# [Work item]
Leaving out all pictures, transcribe exactly the lines between the line with "Where should I" and the last line of the records below, both included.

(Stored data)

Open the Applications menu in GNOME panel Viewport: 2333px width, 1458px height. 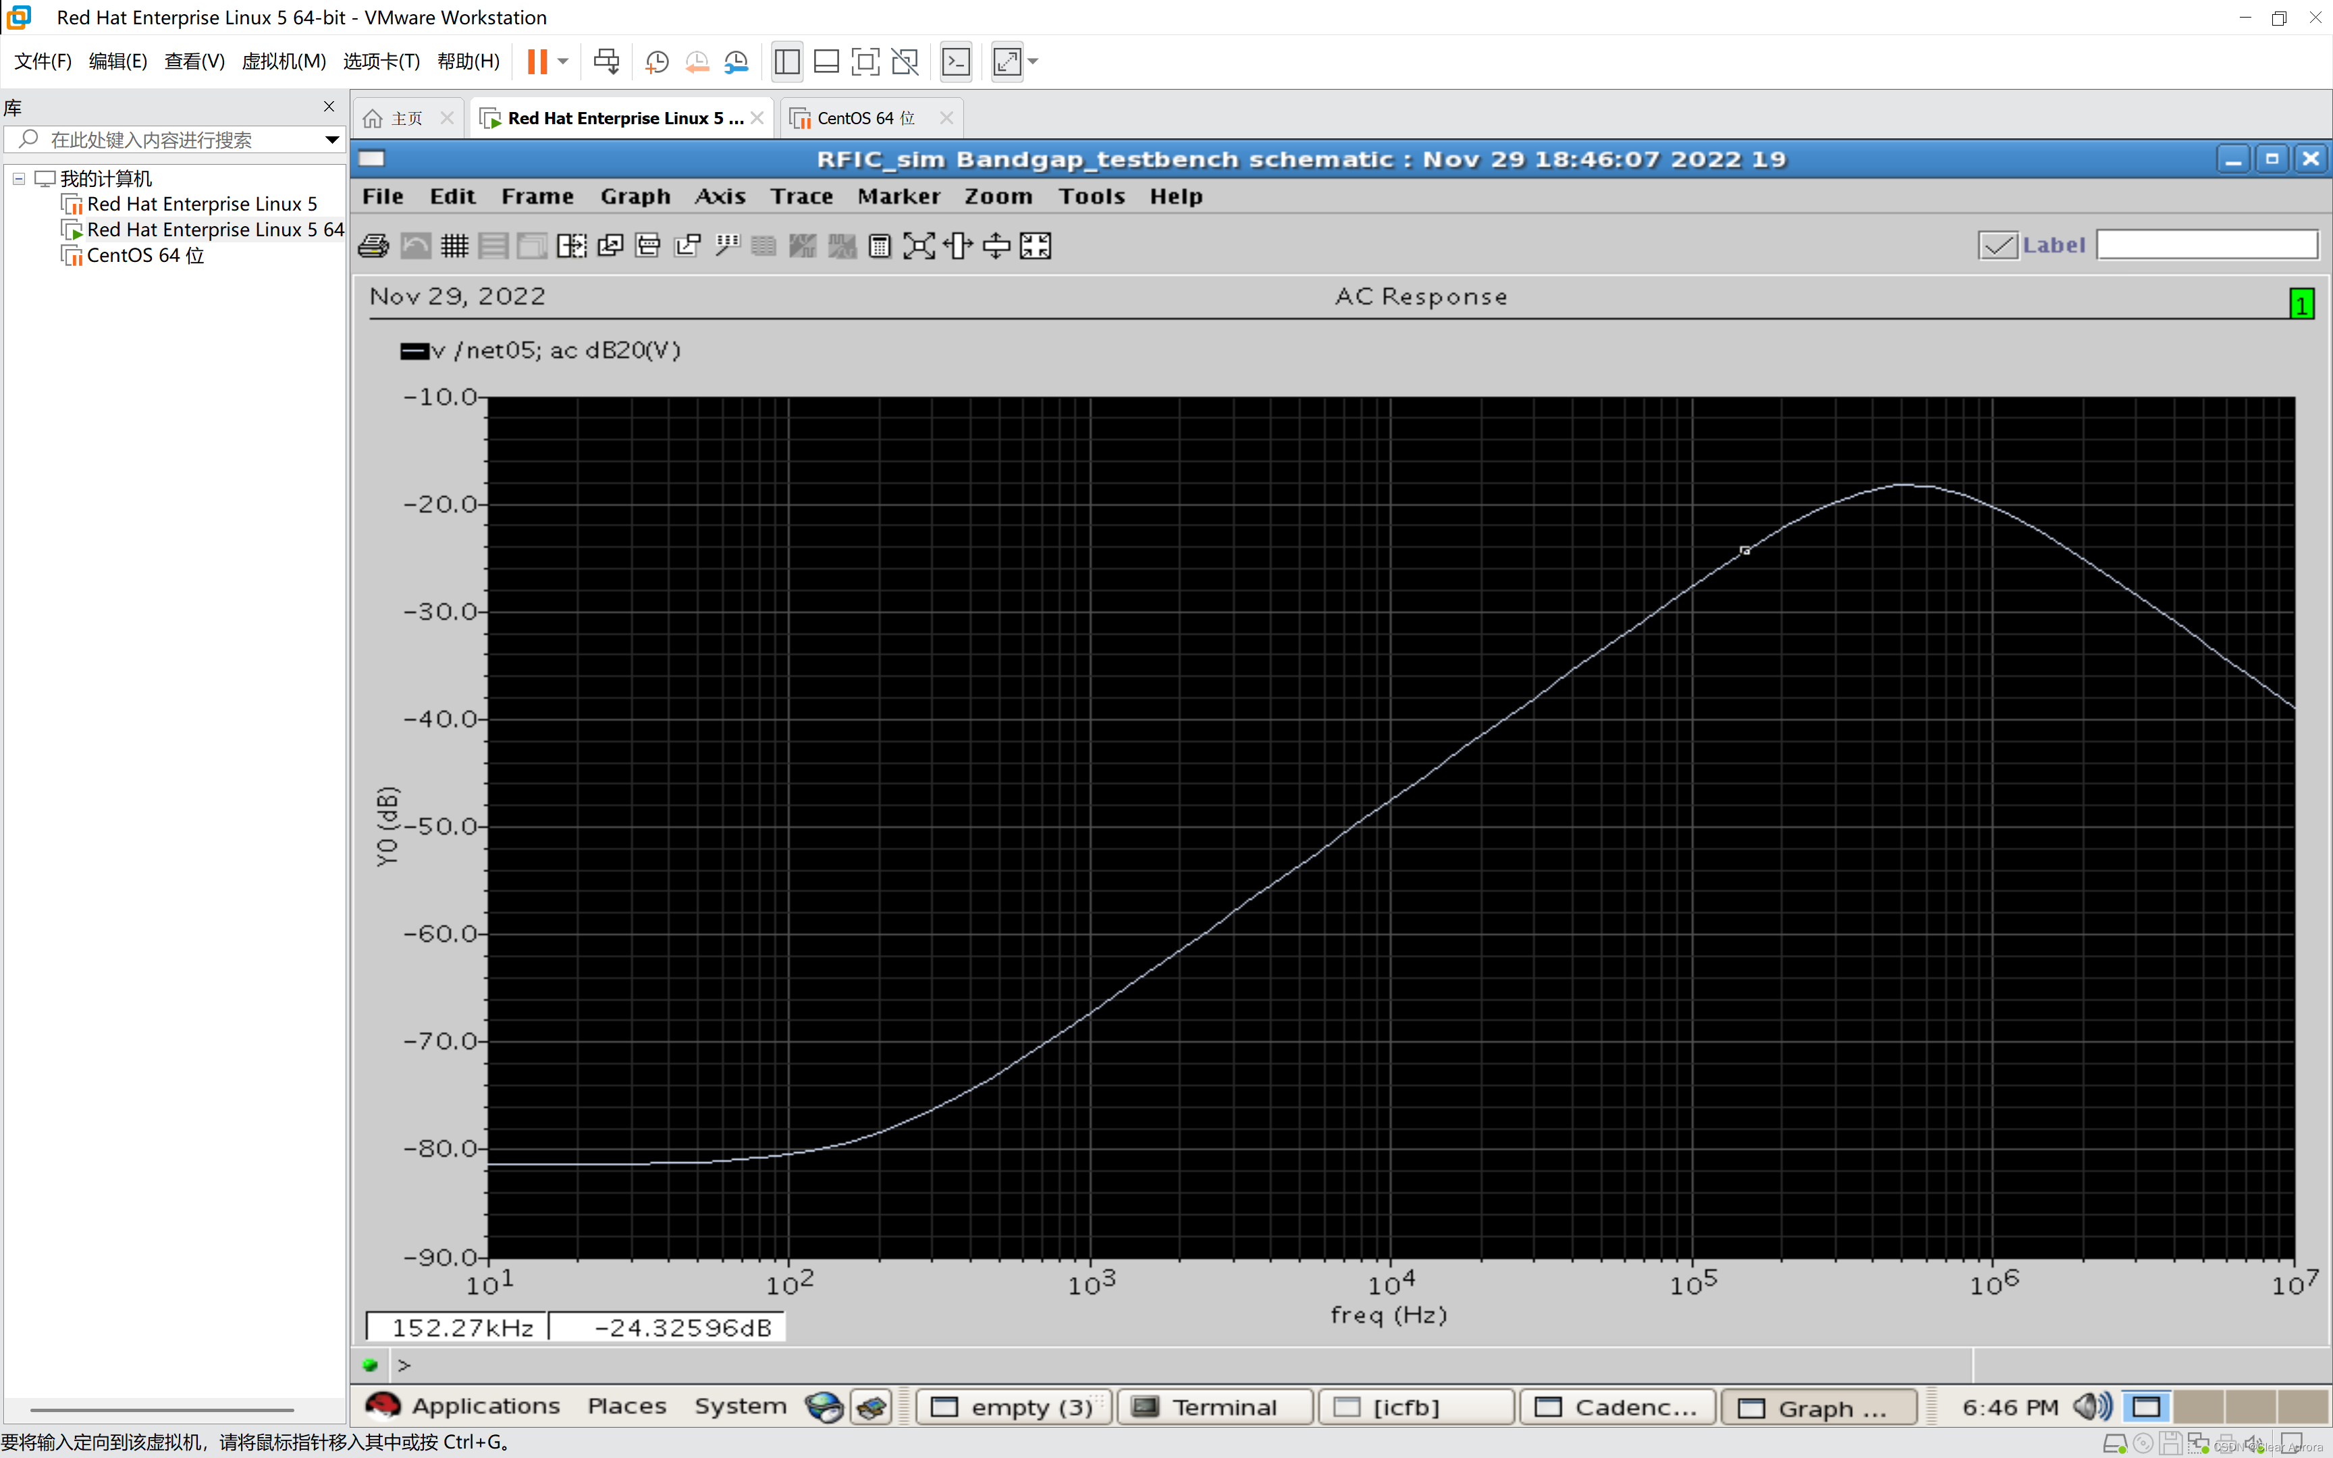pos(485,1406)
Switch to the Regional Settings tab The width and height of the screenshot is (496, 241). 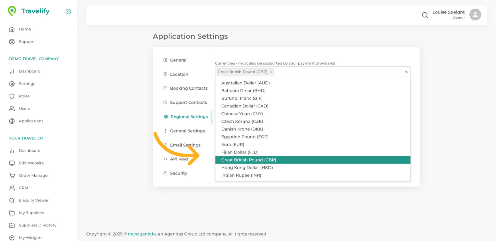click(x=189, y=116)
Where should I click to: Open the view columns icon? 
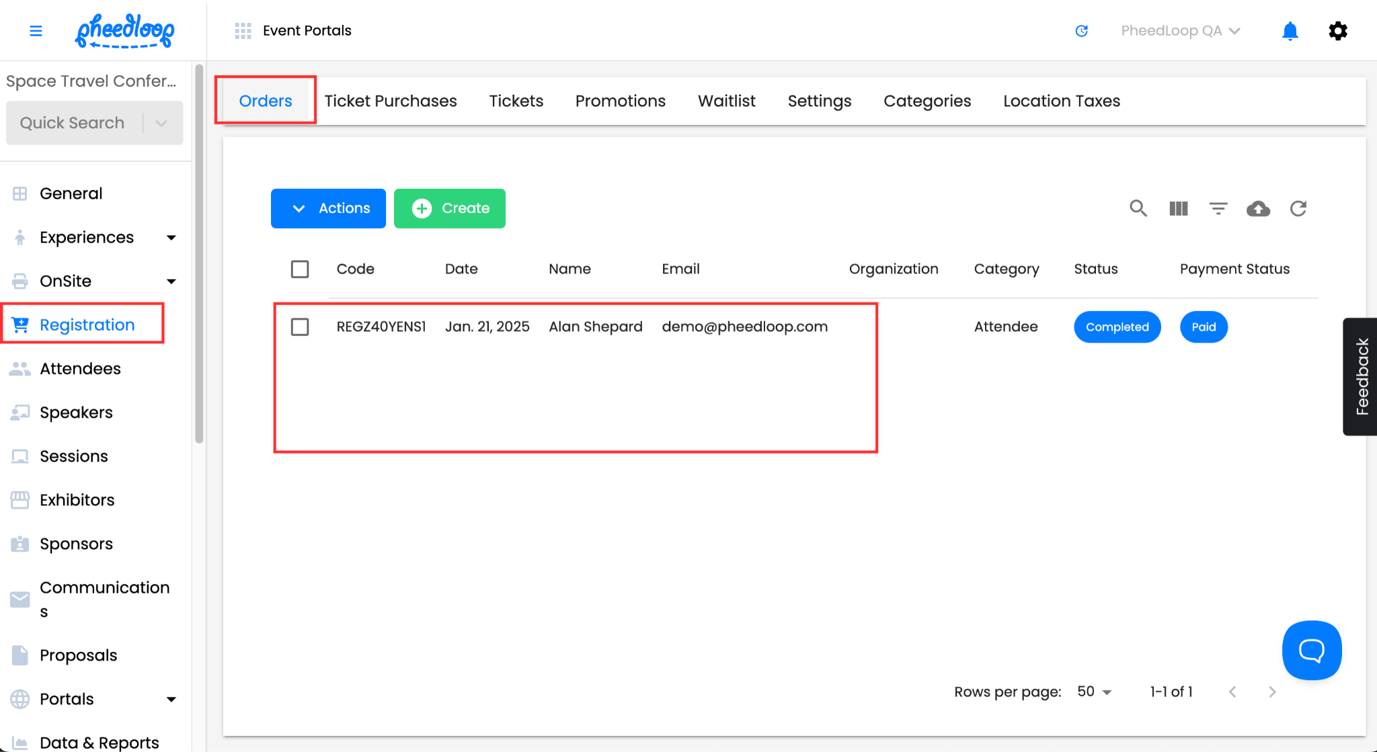click(1178, 208)
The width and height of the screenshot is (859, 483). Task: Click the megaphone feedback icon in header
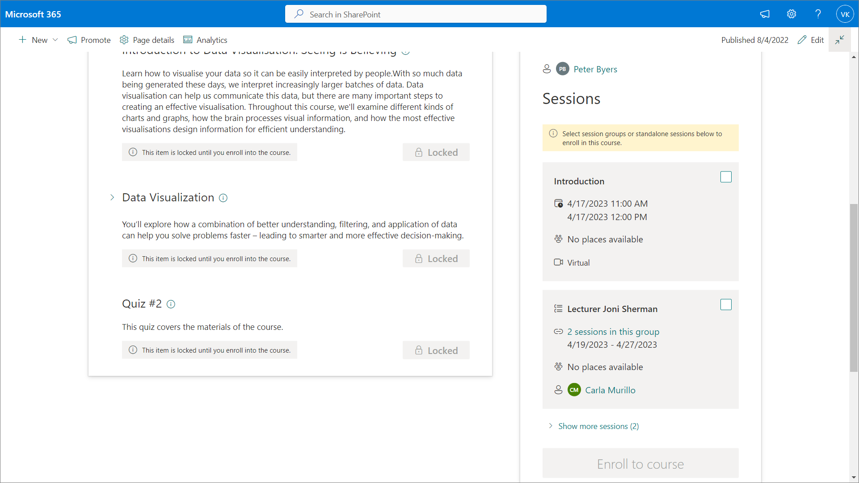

# [Task answer]
Where should I click to: Open the view columns icon? 
click(1178, 208)
The width and height of the screenshot is (859, 483). Task: Click the megaphone feedback icon in header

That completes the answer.